Recognizing Paternalism
    Paternalism is defined as a patient being cared for by a clinician, as a child is cared for by his or her father. Respect for personal autonomy and beneficence are always in conflict in the presence of paternalism; this tension is evident in Anna's case. A retrospective assessment of this case illustrates the need to do good for certain high risk groups such as elder (Anna) or dependent (Peter) adults. Anna's independence was seemingly important to her and failure to respect her autonomous right to personal decision making would threaten an important ethical ideal, along with her personhood, making what appeared as abuse a secondary issue.

   Ethics by nature is the philosophic study of right and wrong actions. It is useful in providing a structure for analysis in the presence of two or more equally unacceptable options.3 Imposing mandatory monitoring of Anna's lifestyle when she was healthy and independent was unacceptable. Retrospectively, respecting her autonomous decision ultimately may have led to her painful death.

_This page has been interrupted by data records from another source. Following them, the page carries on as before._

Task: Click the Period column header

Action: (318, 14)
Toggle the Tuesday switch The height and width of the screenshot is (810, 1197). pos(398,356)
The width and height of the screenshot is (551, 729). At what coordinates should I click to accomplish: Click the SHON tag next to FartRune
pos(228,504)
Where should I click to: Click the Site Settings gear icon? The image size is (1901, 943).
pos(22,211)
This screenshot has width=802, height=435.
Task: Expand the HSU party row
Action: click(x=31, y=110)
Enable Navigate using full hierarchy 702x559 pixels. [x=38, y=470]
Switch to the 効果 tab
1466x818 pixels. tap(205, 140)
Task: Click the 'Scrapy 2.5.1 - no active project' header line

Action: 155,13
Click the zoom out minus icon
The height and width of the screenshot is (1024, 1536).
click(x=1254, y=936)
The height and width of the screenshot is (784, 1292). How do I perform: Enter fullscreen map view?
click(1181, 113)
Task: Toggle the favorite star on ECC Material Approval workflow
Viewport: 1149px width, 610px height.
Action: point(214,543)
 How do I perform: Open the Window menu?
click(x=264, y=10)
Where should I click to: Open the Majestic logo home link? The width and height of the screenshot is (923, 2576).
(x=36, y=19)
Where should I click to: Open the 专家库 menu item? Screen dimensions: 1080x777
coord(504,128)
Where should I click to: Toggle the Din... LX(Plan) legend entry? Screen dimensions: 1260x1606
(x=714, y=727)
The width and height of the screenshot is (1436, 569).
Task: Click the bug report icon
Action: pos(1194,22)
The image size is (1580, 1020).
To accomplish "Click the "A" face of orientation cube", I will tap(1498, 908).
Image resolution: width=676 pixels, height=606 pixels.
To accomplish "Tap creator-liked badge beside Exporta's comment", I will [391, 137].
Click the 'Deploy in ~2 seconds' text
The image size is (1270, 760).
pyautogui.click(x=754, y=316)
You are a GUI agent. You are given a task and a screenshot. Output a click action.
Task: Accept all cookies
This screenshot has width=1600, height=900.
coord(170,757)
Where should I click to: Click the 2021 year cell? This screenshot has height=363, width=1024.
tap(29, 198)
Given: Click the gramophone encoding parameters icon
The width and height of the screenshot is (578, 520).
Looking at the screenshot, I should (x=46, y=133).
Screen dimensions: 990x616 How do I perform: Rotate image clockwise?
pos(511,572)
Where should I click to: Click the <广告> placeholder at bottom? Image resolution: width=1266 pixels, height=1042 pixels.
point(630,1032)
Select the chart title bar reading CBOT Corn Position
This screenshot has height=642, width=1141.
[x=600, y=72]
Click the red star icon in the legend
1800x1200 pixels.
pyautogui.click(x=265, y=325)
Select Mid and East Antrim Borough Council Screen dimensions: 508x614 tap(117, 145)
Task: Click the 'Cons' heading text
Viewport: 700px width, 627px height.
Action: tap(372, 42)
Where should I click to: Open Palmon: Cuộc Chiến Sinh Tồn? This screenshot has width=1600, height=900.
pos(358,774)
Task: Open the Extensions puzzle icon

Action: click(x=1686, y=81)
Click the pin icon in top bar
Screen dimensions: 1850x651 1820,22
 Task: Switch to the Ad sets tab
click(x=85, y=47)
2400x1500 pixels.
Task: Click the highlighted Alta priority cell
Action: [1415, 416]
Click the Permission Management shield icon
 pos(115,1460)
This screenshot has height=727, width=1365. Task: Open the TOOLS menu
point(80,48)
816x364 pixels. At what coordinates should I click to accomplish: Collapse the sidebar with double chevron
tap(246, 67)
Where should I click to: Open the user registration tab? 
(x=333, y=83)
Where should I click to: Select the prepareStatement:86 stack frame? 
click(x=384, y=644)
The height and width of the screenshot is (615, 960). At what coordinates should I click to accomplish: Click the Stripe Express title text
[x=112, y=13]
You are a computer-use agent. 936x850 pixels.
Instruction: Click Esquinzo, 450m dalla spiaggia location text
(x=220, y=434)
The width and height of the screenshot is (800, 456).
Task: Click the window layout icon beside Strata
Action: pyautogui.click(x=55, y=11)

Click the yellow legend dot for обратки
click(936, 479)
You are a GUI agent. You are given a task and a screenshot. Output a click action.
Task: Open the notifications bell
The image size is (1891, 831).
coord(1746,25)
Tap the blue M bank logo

   Policy change and legal intervention are often a result of ethical debate. Access of healthy elders to healthcare goods and services may prevent cases such as described herein. A better clinical understanding of breaches in protecting vulnerable groups is another. The clinician is in a key position to offer input to change - the front line professional who can interpret these challenges to the disciplines of public policy and law.